● **WORK ORDER**
Would you print, word for word, only the lines running from the line with "Where should I click to: Expand" to the last line of the entries, without the pictures?

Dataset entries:
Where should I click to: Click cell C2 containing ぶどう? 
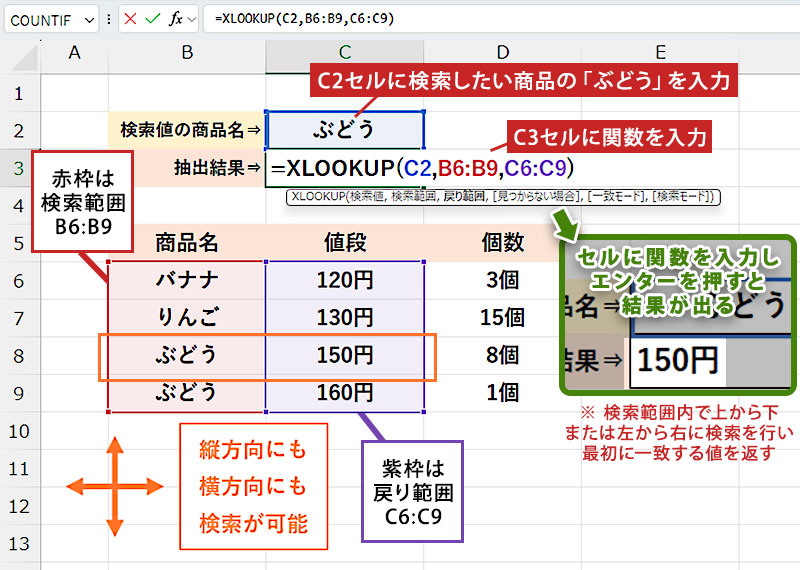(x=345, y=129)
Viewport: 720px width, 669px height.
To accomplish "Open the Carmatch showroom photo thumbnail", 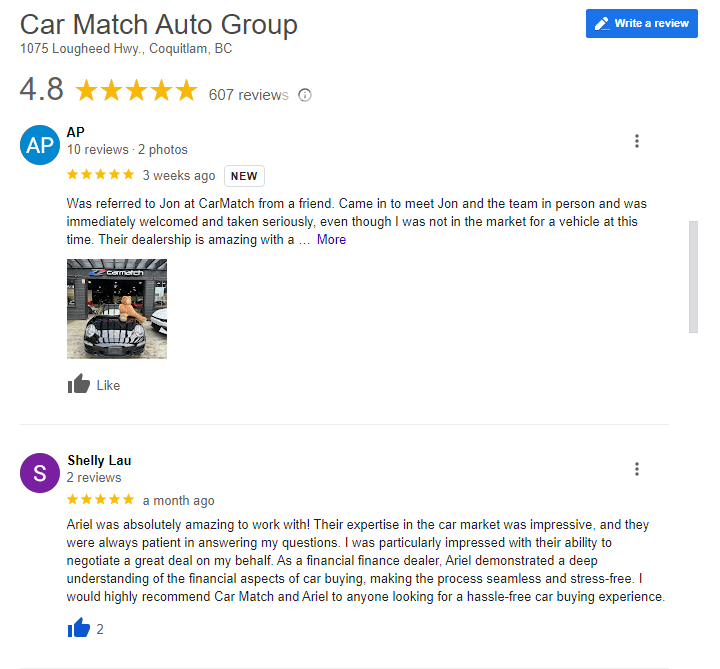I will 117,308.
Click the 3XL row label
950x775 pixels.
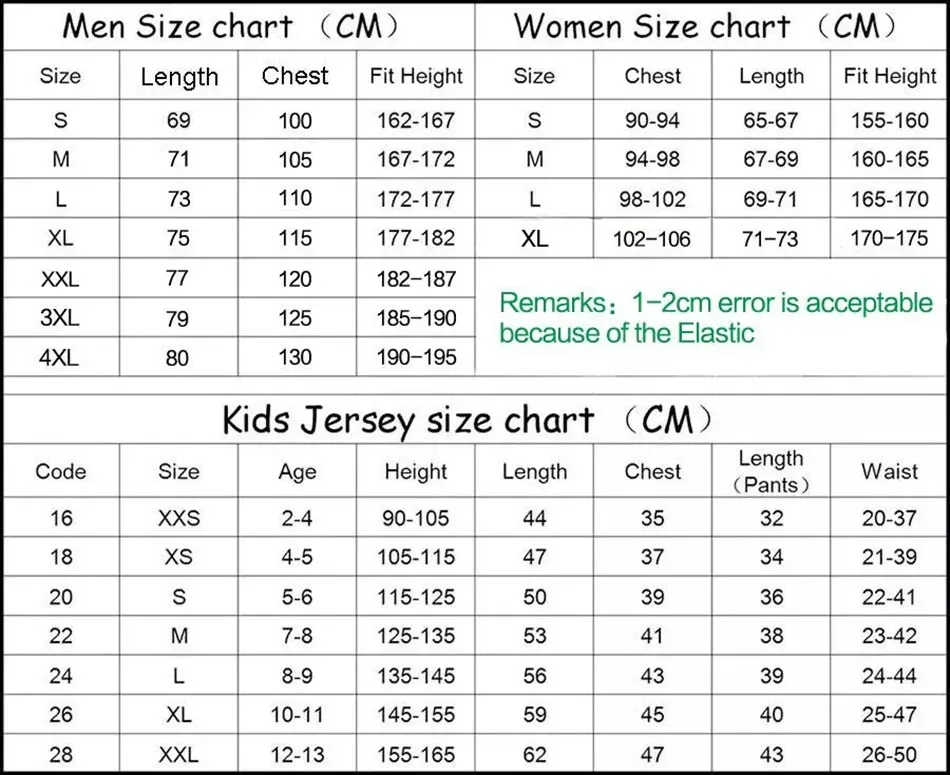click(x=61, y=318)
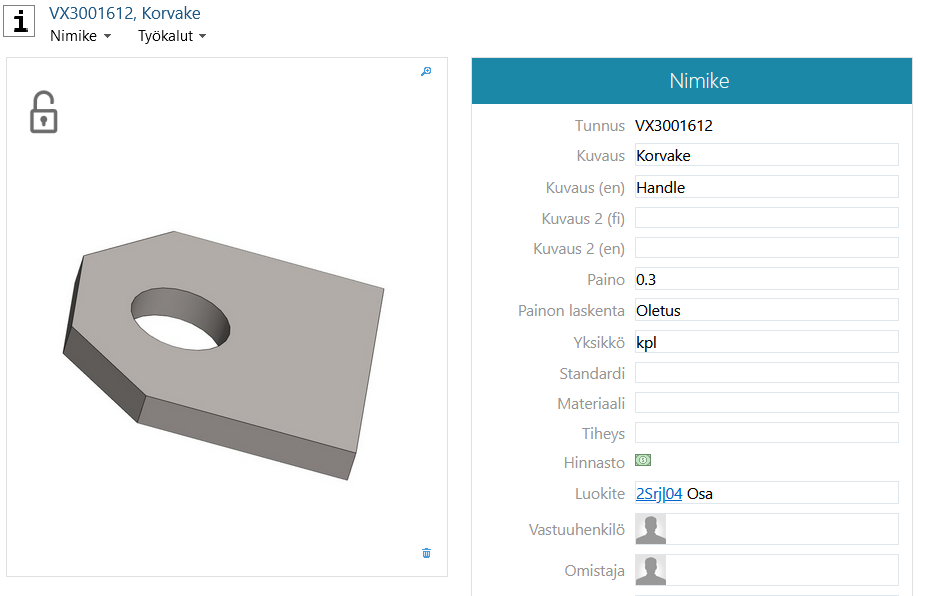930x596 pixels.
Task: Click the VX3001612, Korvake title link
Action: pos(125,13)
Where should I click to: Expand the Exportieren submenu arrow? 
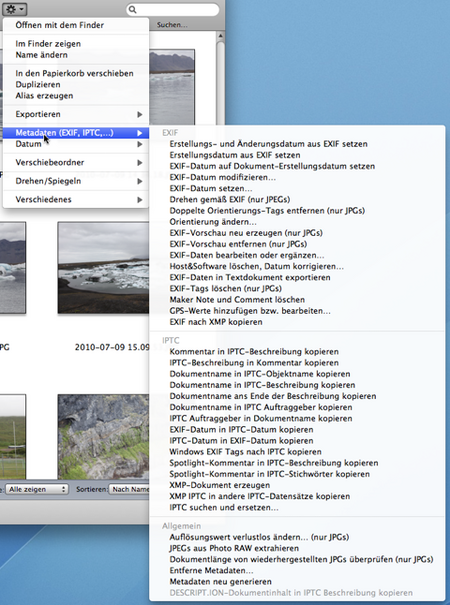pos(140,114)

● **ANSWER TO THIS PROBLEM**
Where should I click to: Expand the Exportieren submenu arrow? 
pos(140,114)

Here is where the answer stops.